Exercise 2.a: Double-click (or enter) to add your answer.

**2.b) (1 POINT) Testing the performance of the classifiers trained in Exercise 2.a.**

**Plot in a single figure/axis all the ROC curves for the trained classifiers by using the remaining samples (20% test set). Discuss the results and compare the performance of the different algorithms.

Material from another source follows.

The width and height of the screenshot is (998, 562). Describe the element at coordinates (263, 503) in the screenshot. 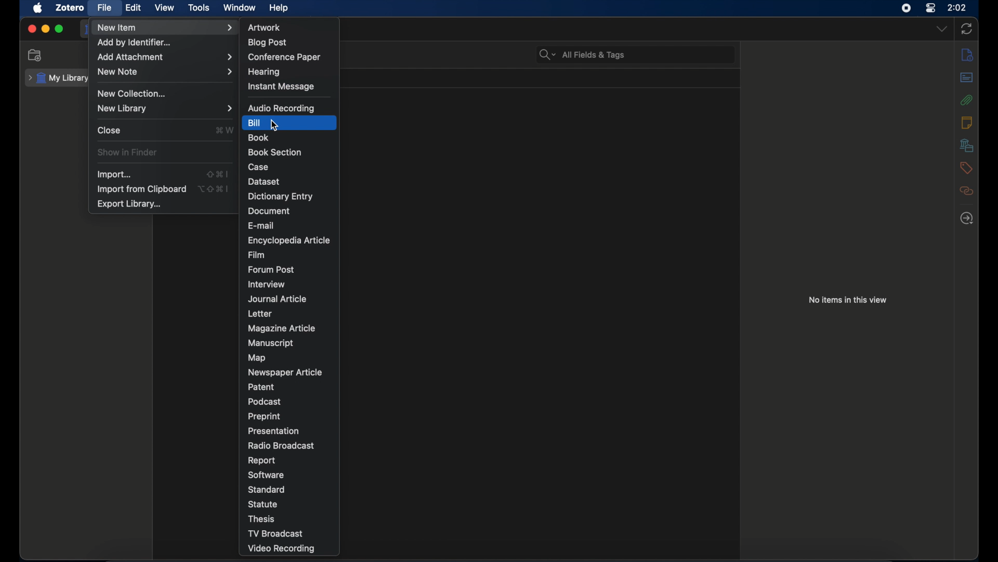

I see `statue` at that location.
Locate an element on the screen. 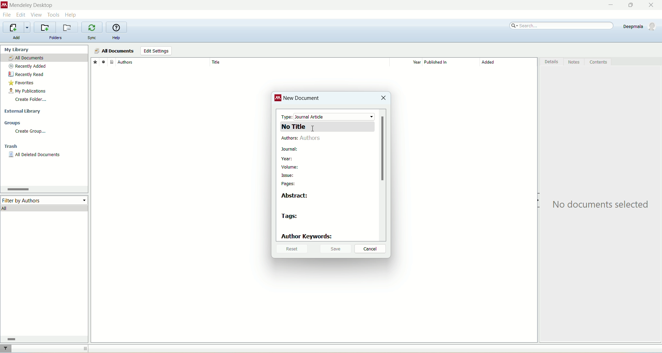 The image size is (662, 353). sync is located at coordinates (93, 38).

Which one would be your choice for the given task?**

https://scikit-learn.org/stable/modules/generated/sklearn.metrics.plot_roc_curve.html

In [None]:
# Exercise 2.b: add and run your source code

Exercise 2.b: Double-click (or enter) to add your answer.

**2.c) (1.5 POINTS) Train and validate the same classifiers described in Exercise 2.a by using-cross-validation with k=5 on the whole reduced dataset.Report accuracy, precision, recall, F1-score and ROC-AUC for each classifier and discuss the results.**

https://scikit-learn.org/stable/modules/generated/sklearn.model_selection.cross_validate.html

**Hint: Use sklearn.model_selection.RepeatedStratifiedKFold (with parameters *n_repeats*=1 and _random_state_=1) as the _cv_ parameter of _cross_validate_ to create identical splits to validate all classifiers.**

https://scikit-learn.org/stable/modules/generated/sklearn.model_selection.RepeatedStratifiedKFold.html

In [None]:
# Exercise 2.c: add and run your source code

Exercise 2.c: Double-click (or enter) to add your answer.